Конец горестным раздумьям положило письмо из Праги. Джулиано Медичи сообщал, что наблюдения, посланные Галилеем еще в июне, он смог вручить Кеплеру лишь два дня назад. Кеплер бесконечно за них благодарит и «питает еще большую любовь и преданность к вашей милости».

С души свалился камень. Мимолетную слабость Кеплера, не разглядевшего обмана в истории с «заключением» болонцев, Хасдаль принял за признание победы тех, кто яростно отвергал новые открытия.

Отвечая послу, Галилей извинялся, что до сих пор не отправил в Прагу зрительной трубы. Ту, которую он предназначал для императора, ему пришлось отдать кардиналу Боргезе. В том же письме Галилей сообщал и о недавнем удивительном открытии. Однако латинскую фразу, говорящую о трояком Сатурне, он предусмотрительно зашифровал в виде анаграммы.

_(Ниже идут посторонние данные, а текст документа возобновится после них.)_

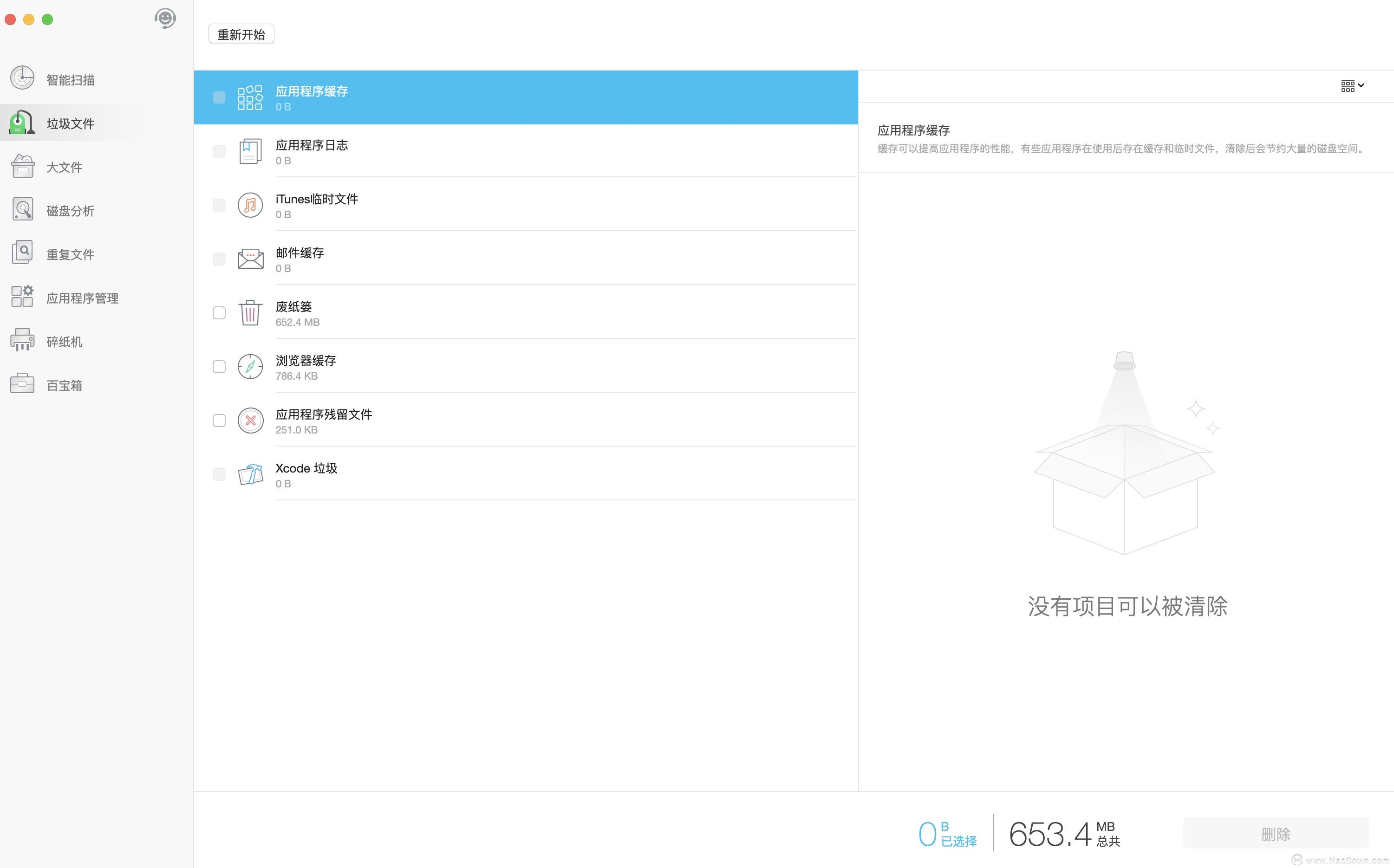
Task: Select Duplicate Files (重复文件) icon
Action: [x=22, y=253]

Эту новость Галилей хотел приберечь для второго издания «Звездного вестника». Винте он написал об увиденном, дабы поставить в известность государя. Галилей не скрыл, что нуждается в свидетелях, которые бы знали о его приоритете, если бы случилось, что кто-то другой обнаружит «странность Сатурна». Хотя он уверен, что никто самостоятельно этого не сделает. Он-то ведь знает, насколько его зрительная труба превосходит остальные!

От мысли напечатать здесь новое расширенное издание «Звездного вестника» пришлось отказаться. Обещанных двухсот скуди ему все еще не прислали. Галилей вынужден был отпустить гравера, жившего некоторое время в его доме. Переиздавать «Звездный вестник» он будет уже в Тоскане.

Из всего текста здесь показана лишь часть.